Sri Lanka needs international probe: UN rights chief
The United Nations human rights chief maintained Monday that Sri Lanka needed an international probe into the government's final offensive against Tamil Tiger rebels last year.
Navi Pillay, the UN High Commissioner for Human Rights, noted that the Sri Lanka government had created a post-war reconciliation commission to look into alleged human rights violations, and provide justice to victims.
"However, based on previous experience and new information, I remain convinced that such objectives would be better served by establishing an independent international accountability mechanism that would enjoy public confidence, both in Sri Lanka and elsewhere," she said.
Pillay assessed that some progress has been made since the end of the conflict in the return and resettlement of displaced people.
"Concrete initiatives must now follow to provide justice and redress to victims and generally to promote accountability and longer-term reconciliation," she added.
On May 5, the state-run Daily News newspaper reported that Colombo plans to set up a reconciliation commission to foster ethnic unity as the island emerges from nearly four decades of bloody conflict but gave few details.

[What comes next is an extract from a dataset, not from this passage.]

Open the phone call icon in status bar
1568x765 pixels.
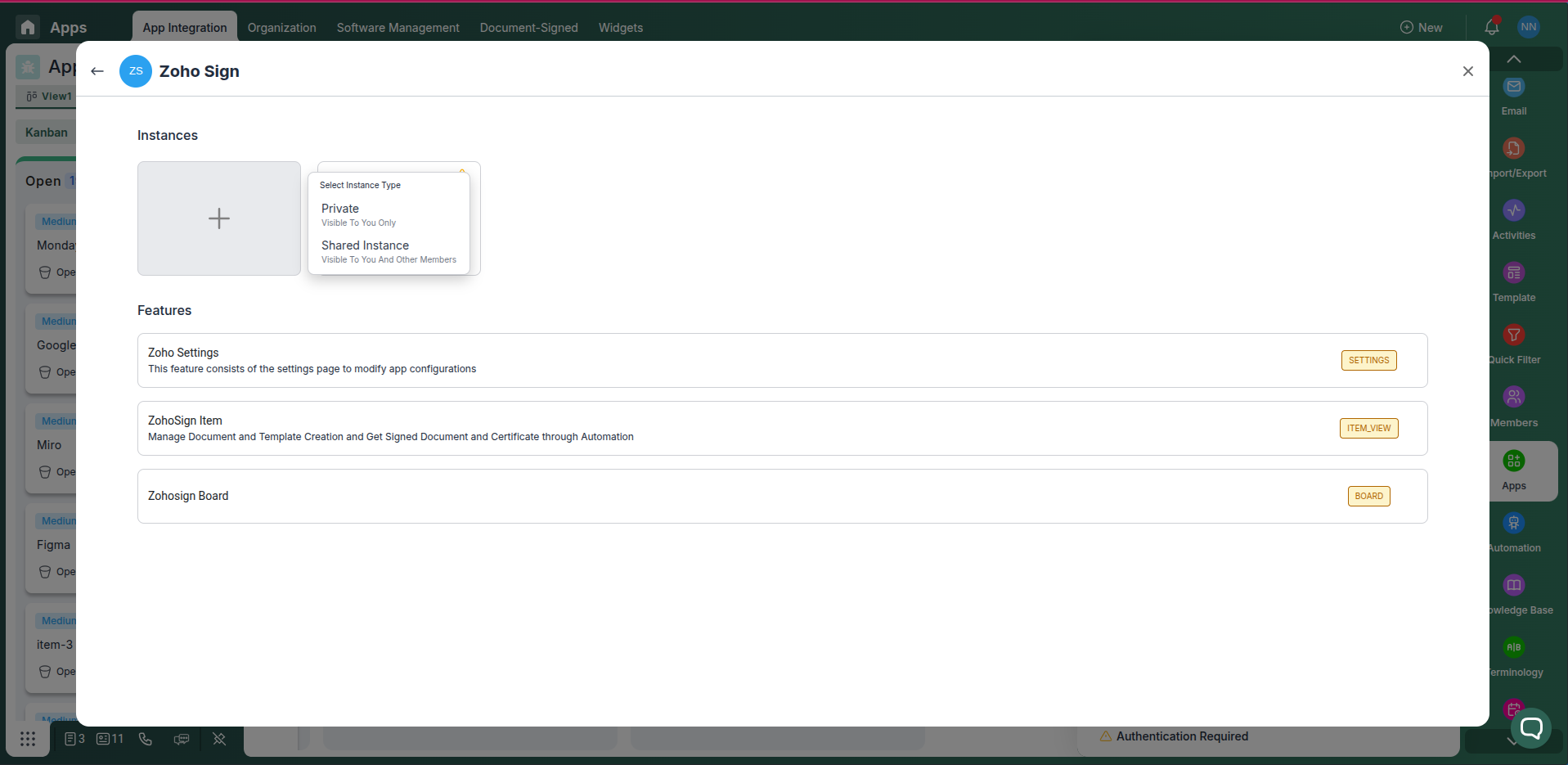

During press briefing on May 28 with US Secretary of State Hillary Clinton, Sri Lanka's Foreign Minister G.L. Peiris confirmed that panel members of the commission were independent and urged the international community to work on the assumption that it will succeed.
Government troops defeated the Tamil Tiger rebels in May last year after killing the guerilla leaders who were fighting for an ethnic Tamil homeland.
The UN estimates that up to 100,000 people died in Sri Lanka's Tamil separatist conflict after the Tiger rebels first emerged in 1972.
The Sinhalese are the majority in Sri Lanka, with the Tamils representing the minority.